====== Records supplied

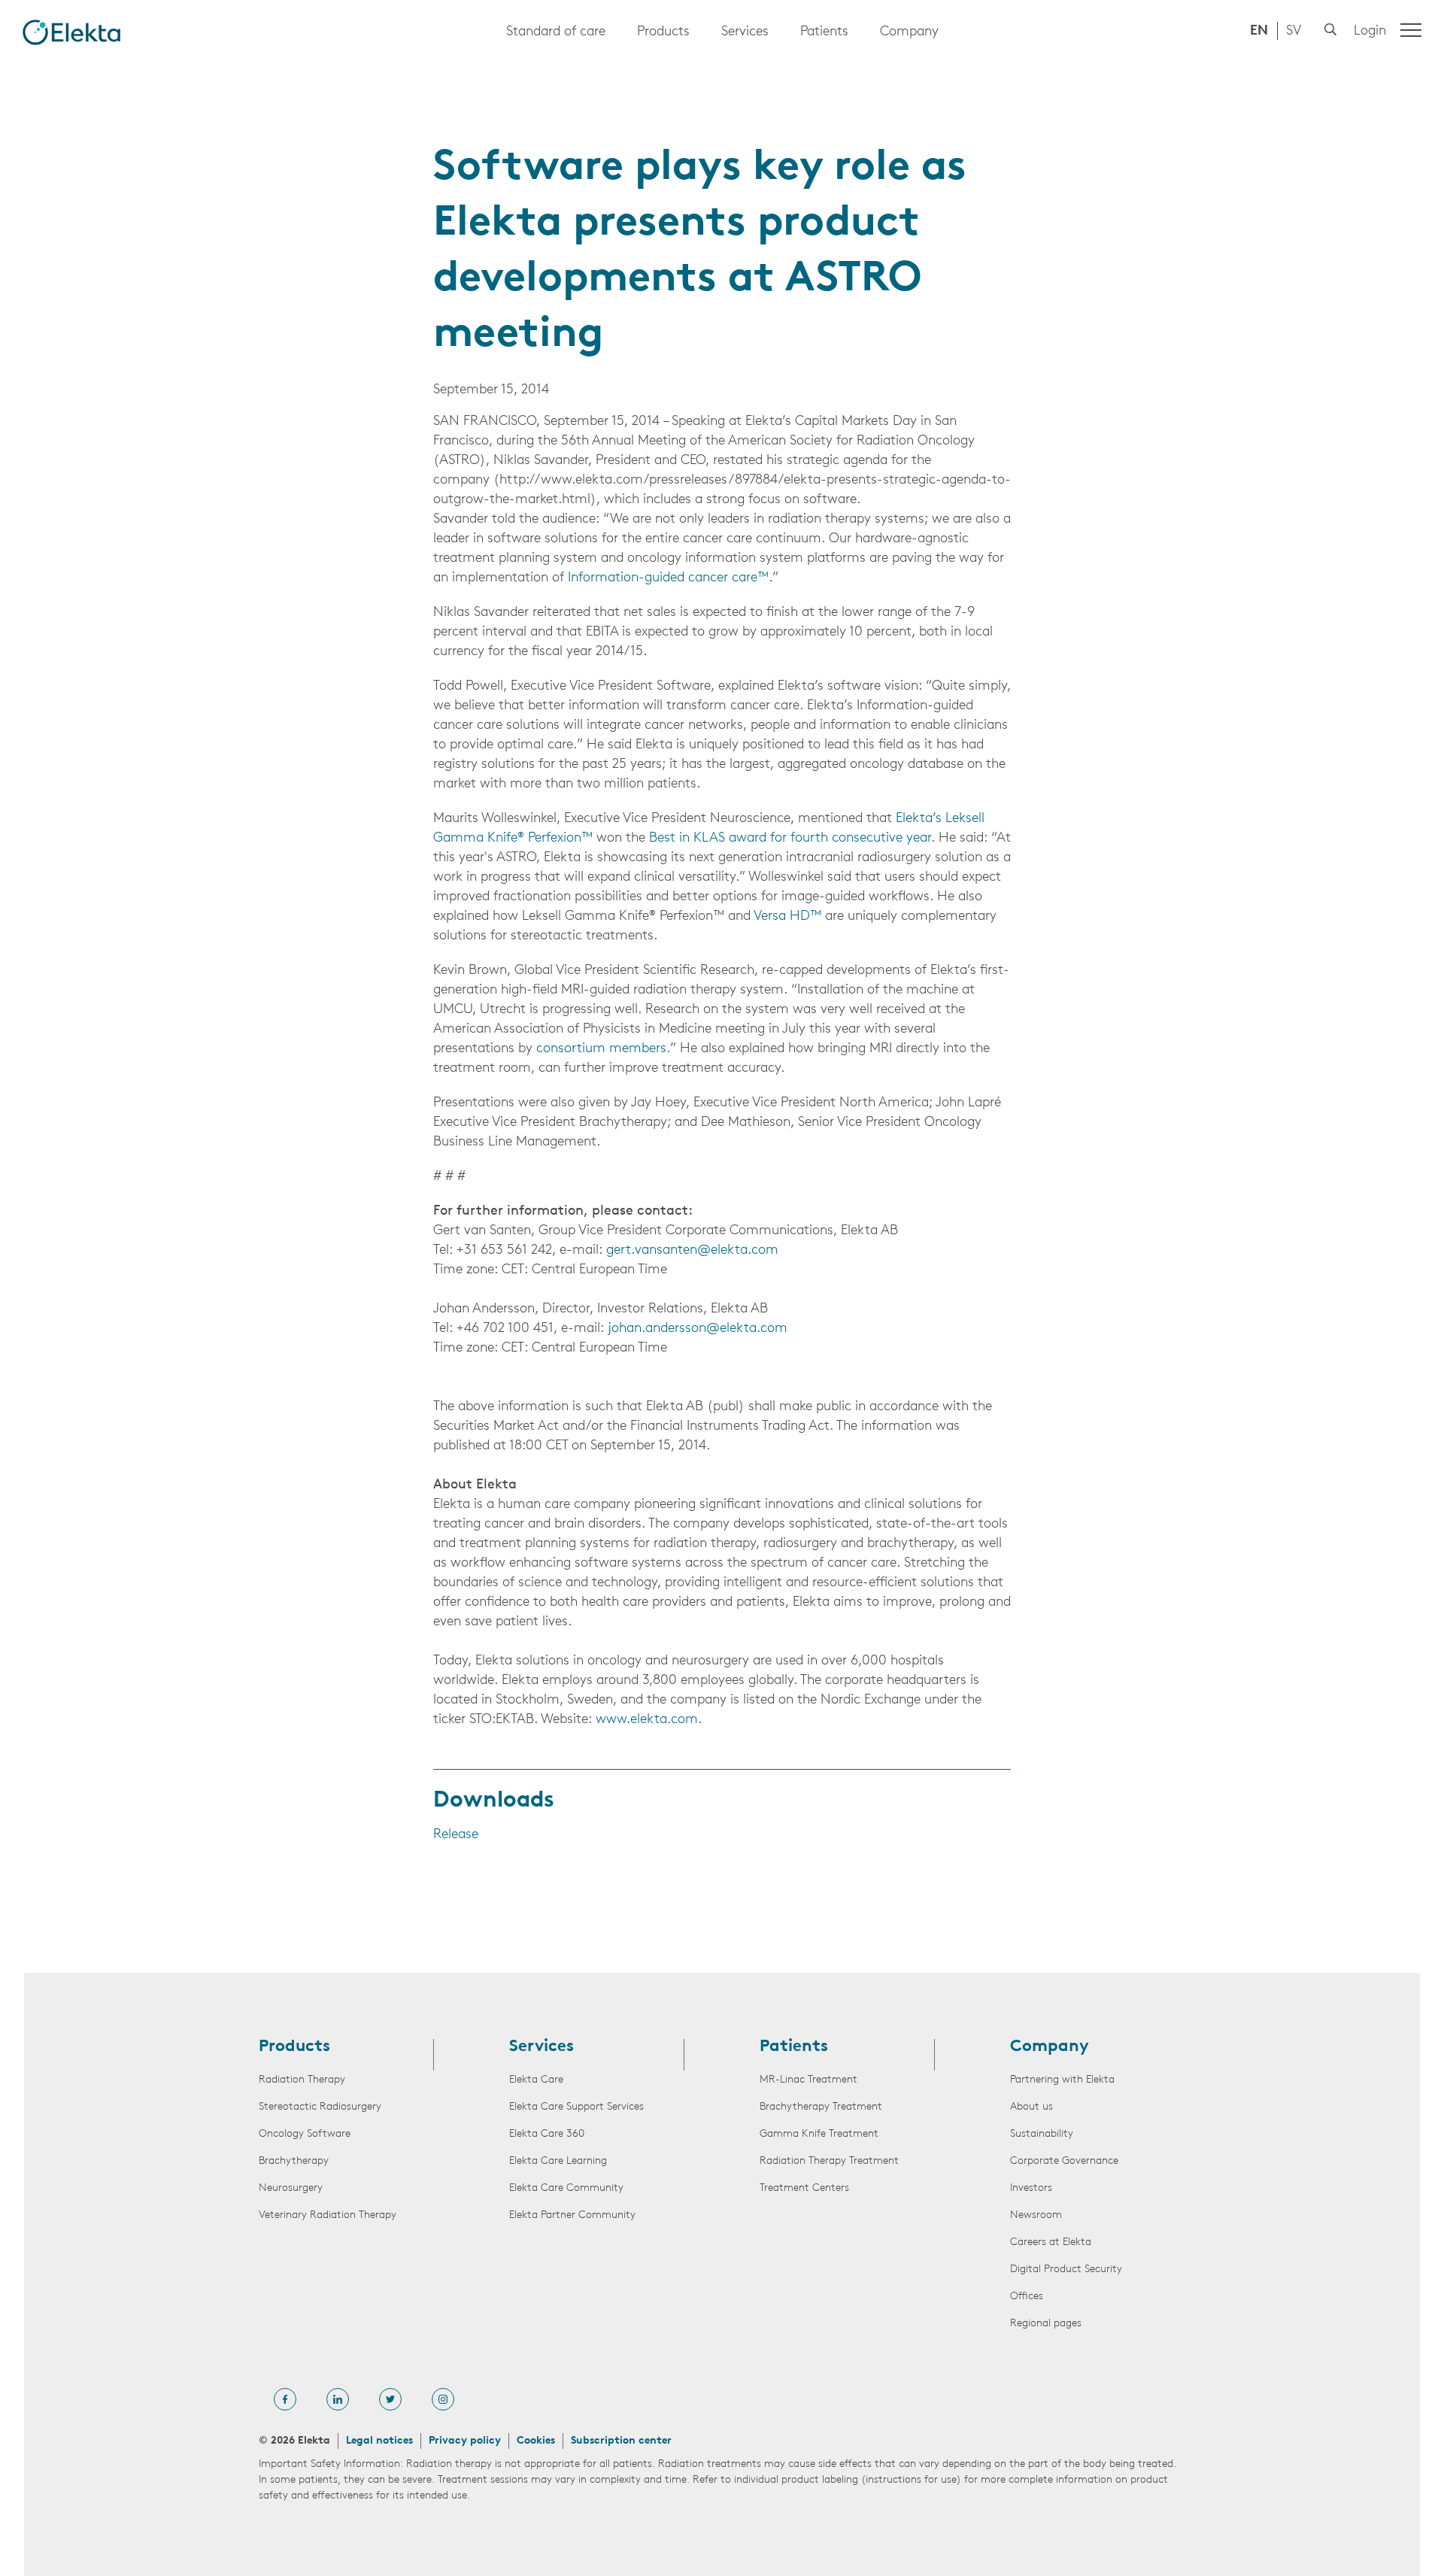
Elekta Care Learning (558, 2161)
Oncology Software (304, 2134)
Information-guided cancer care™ (668, 578)
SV (1293, 31)
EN (1259, 31)
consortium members (601, 1049)
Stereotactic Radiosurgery (320, 2107)
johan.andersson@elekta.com (697, 1329)
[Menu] (1410, 30)
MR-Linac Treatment (808, 2080)
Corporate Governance (1064, 2161)
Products (663, 32)
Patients (824, 32)
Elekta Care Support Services (576, 2107)
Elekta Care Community (566, 2188)
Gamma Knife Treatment (819, 2134)
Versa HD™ (787, 917)
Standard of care (555, 32)
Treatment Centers (804, 2188)
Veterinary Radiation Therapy (327, 2215)
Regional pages (1045, 2323)
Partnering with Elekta (1062, 2080)
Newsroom (1036, 2215)
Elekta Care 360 (546, 2134)
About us (1031, 2107)
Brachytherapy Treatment (821, 2107)
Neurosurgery (291, 2188)
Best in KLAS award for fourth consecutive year (790, 838)
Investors (1031, 2188)
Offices (1026, 2296)
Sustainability (1041, 2134)
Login (1370, 31)
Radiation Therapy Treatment (829, 2161)
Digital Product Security (1066, 2269)
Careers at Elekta (1050, 2242)
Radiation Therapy (302, 2080)
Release (455, 1835)
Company (909, 32)
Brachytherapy (294, 2161)
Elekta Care (536, 2080)
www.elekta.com (647, 1720)
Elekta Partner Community (572, 2215)
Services (745, 32)
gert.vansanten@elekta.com (692, 1251)
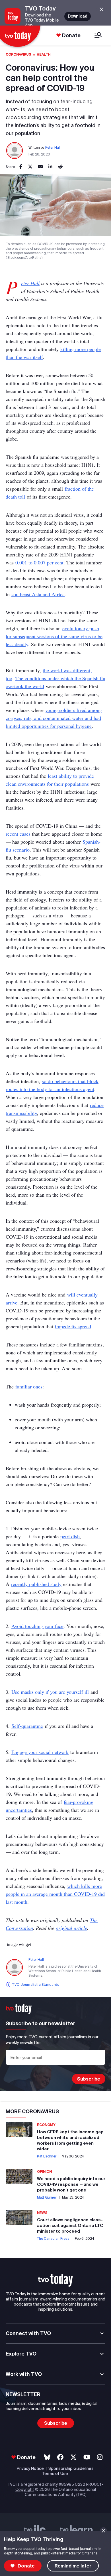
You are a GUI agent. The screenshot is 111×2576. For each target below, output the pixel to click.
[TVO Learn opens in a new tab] (76, 2530)
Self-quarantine (27, 1725)
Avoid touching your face (37, 1626)
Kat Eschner (46, 2156)
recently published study (36, 1584)
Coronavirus (18, 54)
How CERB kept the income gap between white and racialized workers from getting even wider (70, 2140)
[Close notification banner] (103, 2530)
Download (77, 16)
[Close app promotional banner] (101, 9)
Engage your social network (40, 1752)
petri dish (70, 1536)
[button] (55, 2280)
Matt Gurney (47, 2197)
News (42, 2212)
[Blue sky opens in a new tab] (47, 2457)
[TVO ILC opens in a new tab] (34, 2530)
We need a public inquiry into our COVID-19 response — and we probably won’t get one (71, 2184)
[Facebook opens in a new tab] (60, 2457)
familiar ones (28, 1386)
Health (44, 54)
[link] (20, 166)
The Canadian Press (53, 2238)
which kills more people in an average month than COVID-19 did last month (55, 1893)
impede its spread (73, 1326)
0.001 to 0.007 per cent (39, 562)
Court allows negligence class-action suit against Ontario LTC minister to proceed (70, 2225)
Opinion (44, 2171)
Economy (46, 2125)
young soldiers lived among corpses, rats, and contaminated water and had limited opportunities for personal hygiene (54, 718)
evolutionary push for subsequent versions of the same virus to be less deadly (54, 636)
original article (71, 1927)
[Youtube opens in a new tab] (87, 2457)
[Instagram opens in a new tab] (100, 2457)
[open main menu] (98, 35)
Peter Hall (53, 147)
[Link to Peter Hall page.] (15, 151)
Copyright (24, 2489)
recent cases (18, 833)
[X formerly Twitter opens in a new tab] (73, 2457)
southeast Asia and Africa (38, 594)
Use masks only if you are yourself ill (50, 1691)
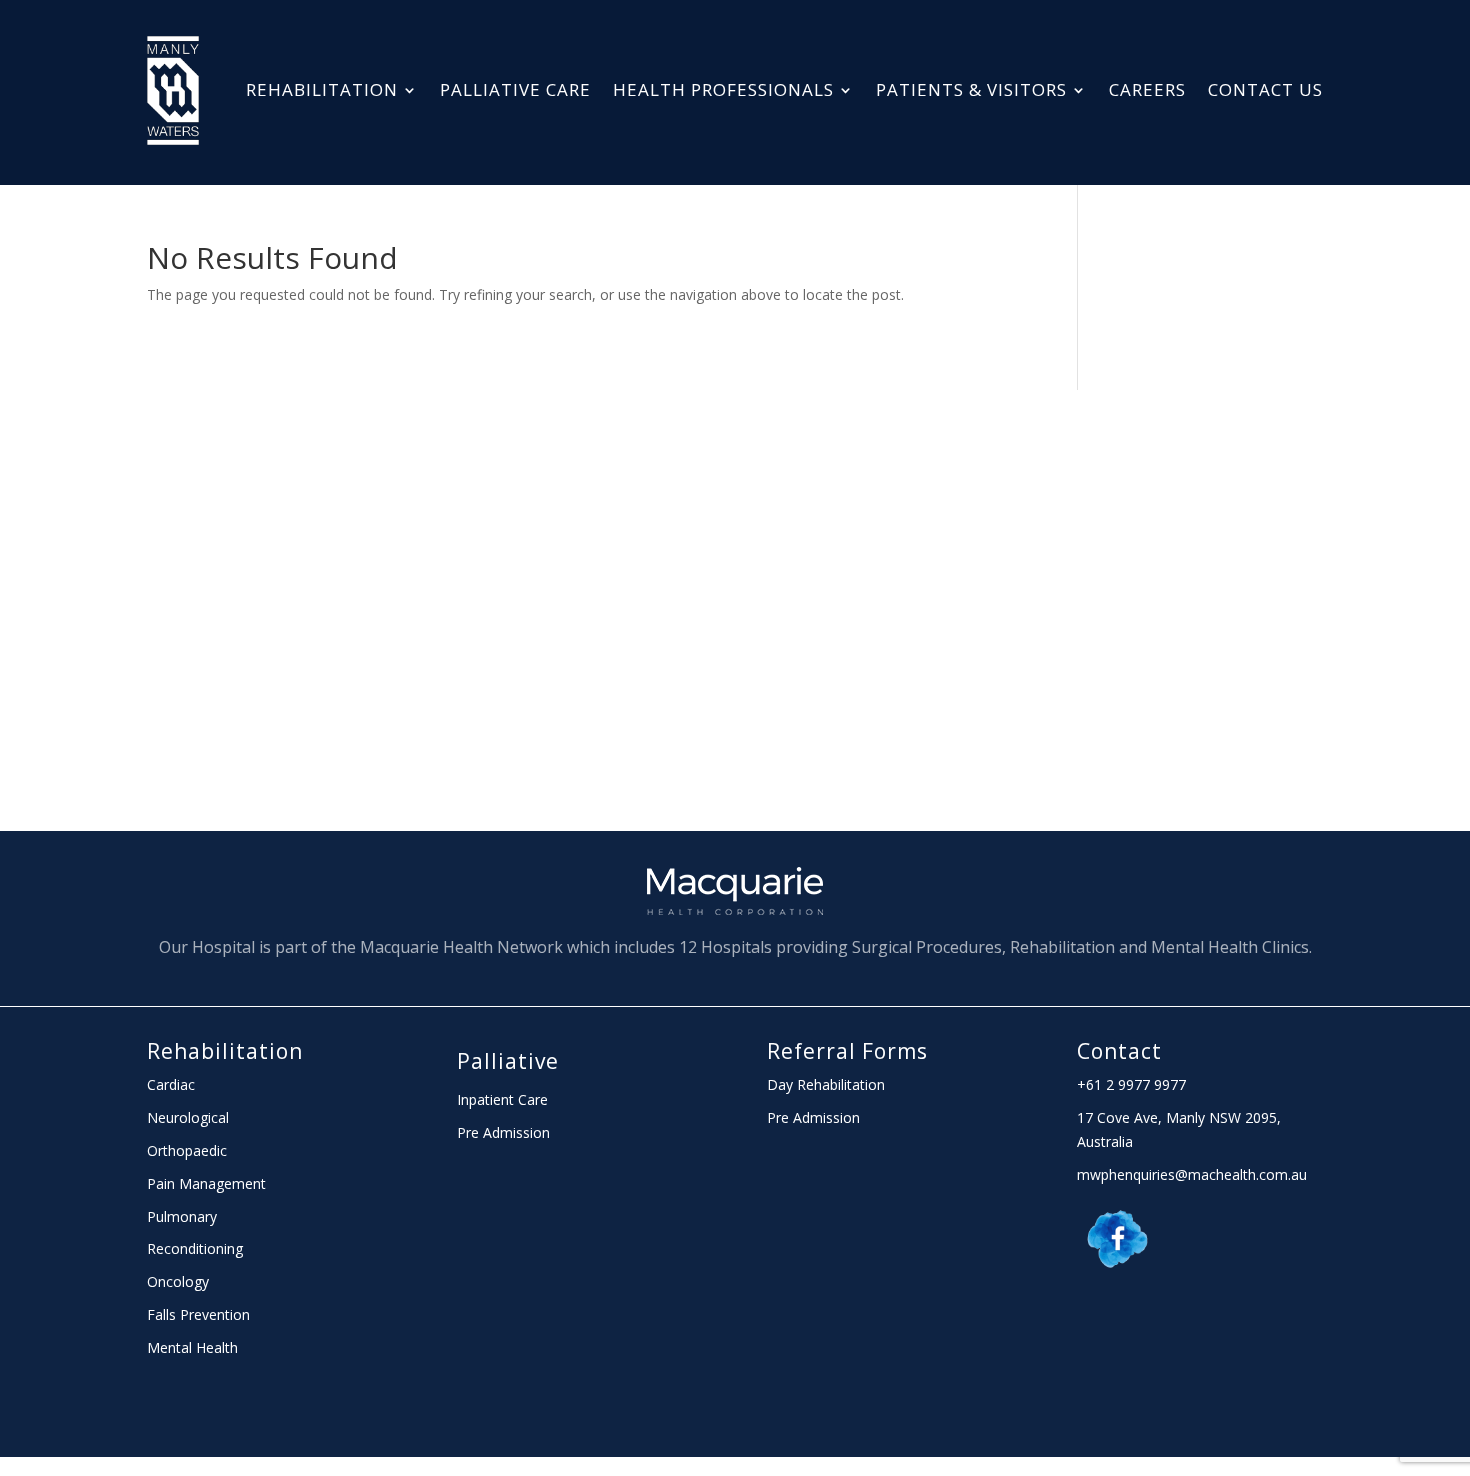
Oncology (178, 1281)
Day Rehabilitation (826, 1084)
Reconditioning (195, 1248)
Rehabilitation (322, 89)
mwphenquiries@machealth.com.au (1192, 1174)
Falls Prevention (198, 1314)
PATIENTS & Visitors (971, 89)
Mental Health (192, 1347)
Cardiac (171, 1084)
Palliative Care (515, 89)
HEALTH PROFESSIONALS (723, 89)
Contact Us (1265, 89)
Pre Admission (503, 1132)
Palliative (508, 1061)
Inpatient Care (502, 1099)
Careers (1147, 89)
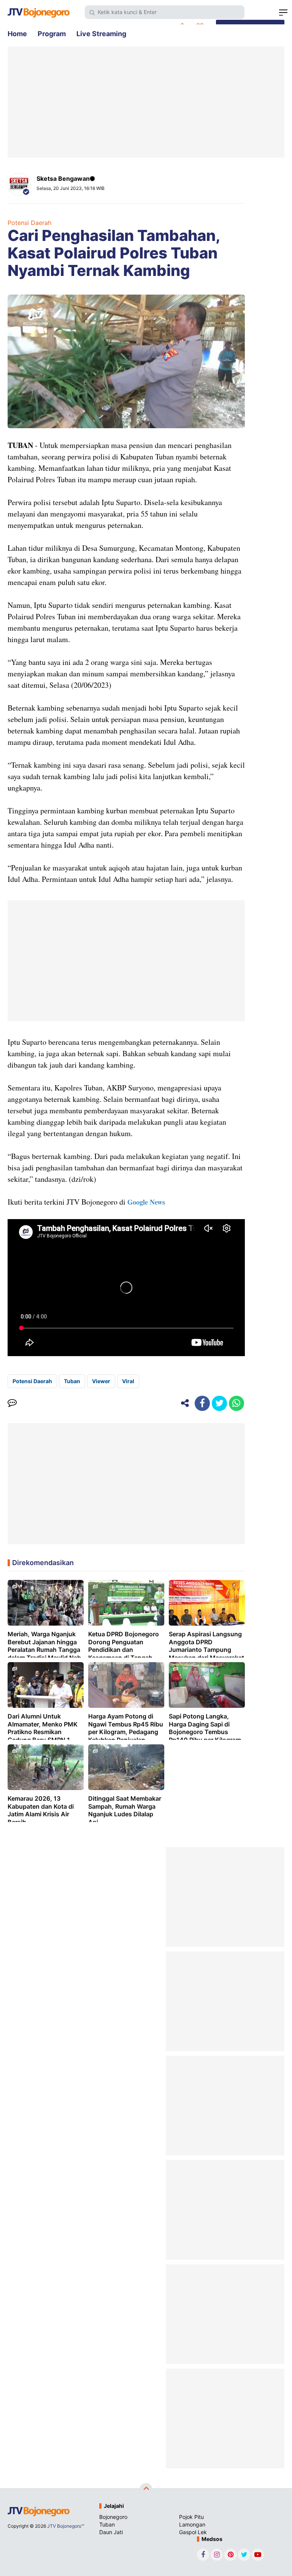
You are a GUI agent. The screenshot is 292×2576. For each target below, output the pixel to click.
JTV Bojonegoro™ (65, 2526)
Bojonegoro (113, 2517)
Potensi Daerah (29, 222)
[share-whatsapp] (236, 1403)
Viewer (101, 1381)
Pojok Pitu (191, 2517)
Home (17, 34)
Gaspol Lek (193, 2532)
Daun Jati (111, 2532)
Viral (128, 1381)
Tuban (72, 1381)
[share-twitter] (219, 1403)
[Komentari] (12, 1403)
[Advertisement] (146, 102)
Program (52, 34)
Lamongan (192, 2524)
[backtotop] (146, 2489)
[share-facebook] (202, 1403)
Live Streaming (101, 34)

============

Everything from the line with "Gamma Knife Treatment (819, 2134)" through the line with "Brachytherapy Treatment (821, 2107)" in the listing above must be retyped exactly, with nothing added.

[Exercise answer]
Gamma Knife Treatment (819, 2134)
Versa HD™ (787, 917)
Standard of care (555, 32)
Treatment Centers (804, 2188)
Veterinary Radiation Therapy (327, 2215)
Regional pages (1045, 2323)
Partnering with Elekta (1062, 2080)
Newsroom (1036, 2215)
Elekta Care 360 (546, 2134)
About us (1031, 2107)
Brachytherapy Treatment (821, 2107)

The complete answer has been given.